Simultaneously, the advantages of ‘maturity’ have been out-shouted by the affright at becoming ‘old’, of being ‘conformist’, and the increasing disillusionment with the validity of any ideals which would justify sober postponement or – the horror! – foregoing of personal gratification or – the horrible horror! – mastering oneself by imposing some sort of order on the unruly horse-team that pulled the self.

I think the national ‘imaginary’ – as the Theory folks like to put it – could do with a change. Instead of old-young or old-new, I think mature-immature would be a better axis of analysis. It would let the young know that there is something that they don’t yet have and need to work to get, and it would remind the not-young that they have a responsibility to live up to.

For a while back in the day there was a glimmer of interest in the East’s ‘respect for elders’, but as usual the mediation through film meant that only the surfaces of the thing could be presented to Americans.

‘Respect for elders’ – beyond a natural human decency toward those physically weaker than oneself – was a maxim embedded in a culture where the young were simultaneously respectful of the elder while preparing themselves – under the tutelage of those elders – for their own responsibilities as elders.

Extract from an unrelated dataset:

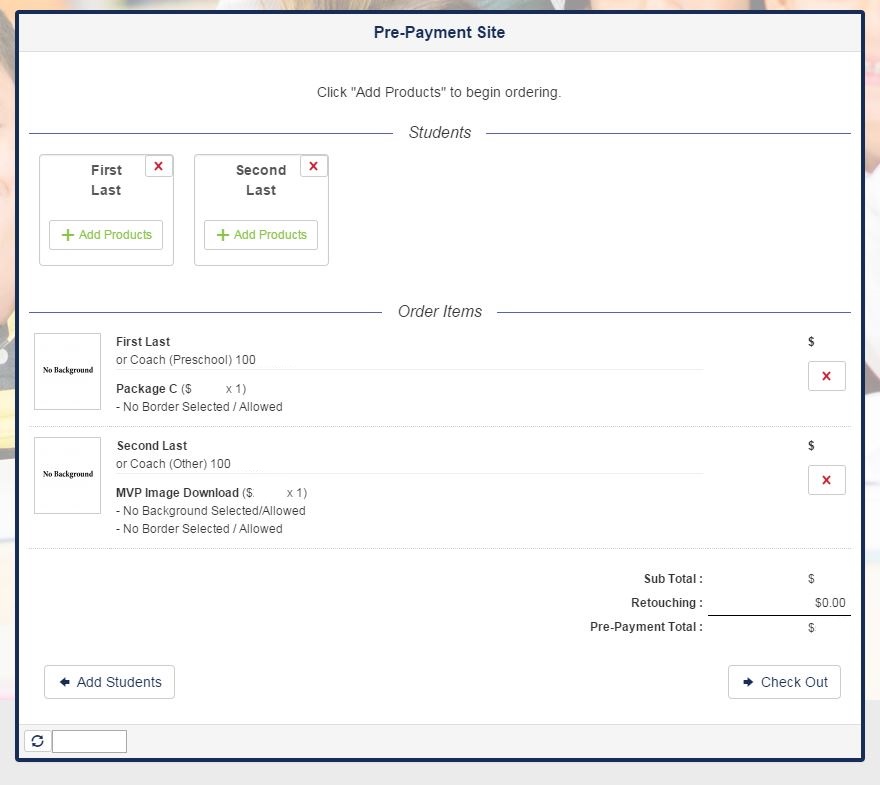Image resolution: width=880 pixels, height=785 pixels.
Task: Click the MVP Image Download product label
Action: click(x=177, y=493)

And, of course, all of them – young and elder – presumed that their culture and civilization possessed treasures of human wisdom that were worth all the trouble of shaping a Self through self-discipline and self-mastery.

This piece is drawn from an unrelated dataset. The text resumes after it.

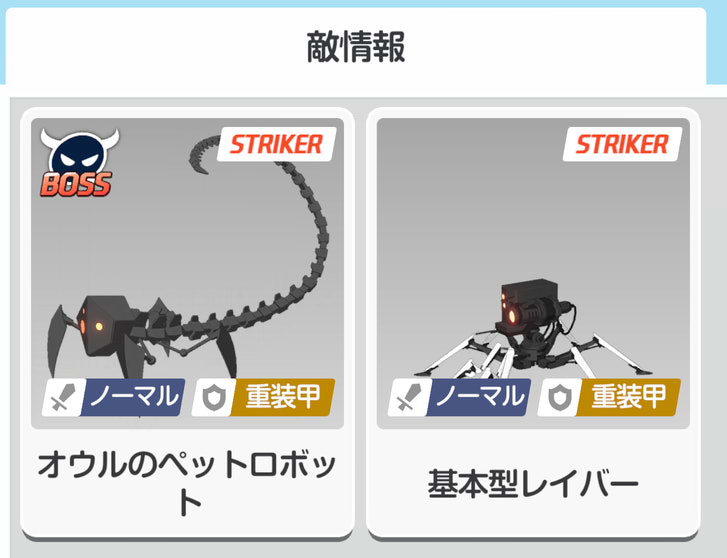Click the shield icon on the 基本型レイバー card
The height and width of the screenshot is (558, 727).
click(x=560, y=398)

This is hell-and-gone from the America set-up, especially as it has evolved: far too many of the elder at this point have themselves long-ago stopped preparing themselves, quite possibly because they were simultaneously distracted by the illusory abundance of American living and disenchanted with any larger, wider, deeper appreciation of American culture. And the young, thanks to a government-sponsored deconstruction of American ideals and institutions and values, have been set loose in a ruthlessly Flattened culture, where there is nothing but emotion and celebrity and a ‘Present’ reduced to the flicker of a Twitter.

With nobody tending the machinery and the government left to its own devices (and shortcomings), can it be any wonder that the great ship has not only gone off course but is having trouble maintaining headway and even watertight integrity?

Young and old, I would say, need to start looking more carefully at the values of maturity. And the consequences of immaturity. The government, clearly, has been learning all the wrong lessons from Us. And needs to be taught the right lessons.